══ The data ══

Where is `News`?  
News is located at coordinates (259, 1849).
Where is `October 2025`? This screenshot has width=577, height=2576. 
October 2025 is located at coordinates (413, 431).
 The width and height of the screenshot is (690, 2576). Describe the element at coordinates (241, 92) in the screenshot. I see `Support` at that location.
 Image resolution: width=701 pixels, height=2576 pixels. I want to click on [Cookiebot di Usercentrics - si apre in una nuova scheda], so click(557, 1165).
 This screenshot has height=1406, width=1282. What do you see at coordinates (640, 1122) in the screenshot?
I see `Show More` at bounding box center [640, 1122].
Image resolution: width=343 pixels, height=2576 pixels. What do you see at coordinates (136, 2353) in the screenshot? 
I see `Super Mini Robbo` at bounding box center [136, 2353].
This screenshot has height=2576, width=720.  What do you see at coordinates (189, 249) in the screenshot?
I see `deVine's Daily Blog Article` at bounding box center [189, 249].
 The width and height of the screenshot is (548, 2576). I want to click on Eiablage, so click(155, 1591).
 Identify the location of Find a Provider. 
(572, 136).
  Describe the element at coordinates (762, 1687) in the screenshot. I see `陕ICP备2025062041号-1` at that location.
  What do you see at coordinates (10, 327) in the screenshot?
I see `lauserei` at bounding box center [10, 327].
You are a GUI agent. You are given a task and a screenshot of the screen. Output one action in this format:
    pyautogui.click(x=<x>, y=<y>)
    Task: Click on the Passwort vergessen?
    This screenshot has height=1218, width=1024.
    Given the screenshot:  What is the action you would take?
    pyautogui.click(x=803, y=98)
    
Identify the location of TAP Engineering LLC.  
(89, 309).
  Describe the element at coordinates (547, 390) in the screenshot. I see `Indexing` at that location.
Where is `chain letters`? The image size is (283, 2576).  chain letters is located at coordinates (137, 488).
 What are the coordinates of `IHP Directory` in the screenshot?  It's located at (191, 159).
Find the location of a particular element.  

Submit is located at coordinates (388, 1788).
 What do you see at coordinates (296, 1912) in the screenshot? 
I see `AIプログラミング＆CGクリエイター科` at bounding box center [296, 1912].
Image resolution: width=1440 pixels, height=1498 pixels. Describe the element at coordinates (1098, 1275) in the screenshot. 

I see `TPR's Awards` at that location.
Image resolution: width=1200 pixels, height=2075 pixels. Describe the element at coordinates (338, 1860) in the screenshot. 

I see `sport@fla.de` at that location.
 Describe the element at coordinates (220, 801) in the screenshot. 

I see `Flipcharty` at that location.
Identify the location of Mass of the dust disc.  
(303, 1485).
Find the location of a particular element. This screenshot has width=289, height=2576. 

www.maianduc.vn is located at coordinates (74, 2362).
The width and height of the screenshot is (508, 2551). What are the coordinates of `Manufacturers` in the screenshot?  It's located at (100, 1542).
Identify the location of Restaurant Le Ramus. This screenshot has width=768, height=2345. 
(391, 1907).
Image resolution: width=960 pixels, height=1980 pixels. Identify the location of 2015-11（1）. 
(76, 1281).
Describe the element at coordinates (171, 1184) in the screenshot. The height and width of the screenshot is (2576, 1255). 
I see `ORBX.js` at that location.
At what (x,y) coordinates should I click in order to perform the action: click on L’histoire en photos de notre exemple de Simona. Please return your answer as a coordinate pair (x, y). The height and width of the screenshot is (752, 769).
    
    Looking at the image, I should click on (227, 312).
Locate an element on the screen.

═══

— Problem to work on —
Put each line of the data above into a JSON list of strings, one string per line, with blank lines omitted.

— Reply to the task —
[
  "Where is `News`?  ",
  "News is located at coordinates (259, 1849).",
  "Where is `October 2025`? This screenshot has width=577, height=2576. ",
  "October 2025 is located at coordinates (413, 431).",
  " The width and height of the screenshot is (690, 2576). Describe the element at coordinates (241, 92) in the screenshot. I see `Support` at that location.",
  " Image resolution: width=701 pixels, height=2576 pixels. I want to click on [Cookiebot di Usercentrics - si apre in una nuova scheda], so click(557, 1165).",
  " This screenshot has height=1406, width=1282. What do you see at coordinates (640, 1122) in the screenshot?",
  "I see `Show More` at bounding box center [640, 1122].",
  "Image resolution: width=343 pixels, height=2576 pixels. What do you see at coordinates (136, 2353) in the screenshot? ",
  "I see `Super Mini Robbo` at bounding box center [136, 2353].",
  "This screenshot has height=2576, width=720.  What do you see at coordinates (189, 249) in the screenshot?",
  "I see `deVine's Daily Blog Article` at bounding box center [189, 249].",
  " The width and height of the screenshot is (548, 2576). I want to click on Eiablage, so click(155, 1591).",
  " Identify the location of Find a Provider. ",
  "(572, 136).",
  "  Describe the element at coordinates (762, 1687) in the screenshot. I see `陕ICP备2025062041号-1` at that location.",
  "  What do you see at coordinates (10, 327) in the screenshot?",
  "I see `lauserei` at bounding box center [10, 327].",
  "You are a GUI agent. You are given a task and a screenshot of the screen. Output one action in this format:",
  "    pyautogui.click(x=<x>, y=<y>)",
  "    Task: Click on the Passwort vergessen?",
  "    This screenshot has height=1218, width=1024.",
  "    Given the screenshot:  What is the action you would take?",
  "    pyautogui.click(x=803, y=98)",
  "Identify the location of TAP Engineering LLC.  ",
  "(89, 309).",
  "  Describe the element at coordinates (547, 390) in the screenshot. I see `Indexing` at that location.",
  "Where is `chain letters`? The image size is (283, 2576).  chain letters is located at coordinates (137, 488).",
  " What are the coordinates of `IHP Directory` in the screenshot?  It's located at (191, 159).",
  "Find the location of a particular element.  ",
  "Submit is located at coordinates (388, 1788).",
  " What do you see at coordinates (296, 1912) in the screenshot? ",
  "I see `AIプログラミング＆CGクリエイター科` at bounding box center [296, 1912].",
  "Image resolution: width=1440 pixels, height=1498 pixels. Describe the element at coordinates (1098, 1275) in the screenshot. ",
  "I see `TPR's Awards` at that location.",
  "Image resolution: width=1200 pixels, height=2075 pixels. Describe the element at coordinates (338, 1860) in the screenshot. ",
  "I see `sport@fla.de` at that location.",
  " Describe the element at coordinates (220, 801) in the screenshot. ",
  "I see `Flipcharty` at that location.",
  "Identify the location of Mass of the dust disc.  ",
  "(303, 1485).",
  "Find the location of a particular element. This screenshot has width=289, height=2576. ",
  "www.maianduc.vn is located at coordinates (74, 2362).",
  "The width and height of the screenshot is (508, 2551). What are the coordinates of `Manufacturers` in the screenshot?  It's located at (100, 1542).",
  "Identify the location of Restaurant Le Ramus. This screenshot has width=768, height=2345. ",
  "(391, 1907).",
  "Image resolution: width=960 pixels, height=1980 pixels. Identify the location of 2015-11（1）. ",
  "(76, 1281).",
  "Describe the element at coordinates (171, 1184) in the screenshot. The height and width of the screenshot is (2576, 1255). ",
  "I see `ORBX.js` at that location.",
  "At what (x,y) coordinates should I click in order to perform the action: click on L’histoire en photos de notre exemple de Simona. Please return your answer as a coordinate pair (x, y). The height and width of the screenshot is (752, 769).",
  "    Looking at the image, I should click on (227, 312).",
  "Locate an element on the screen."
]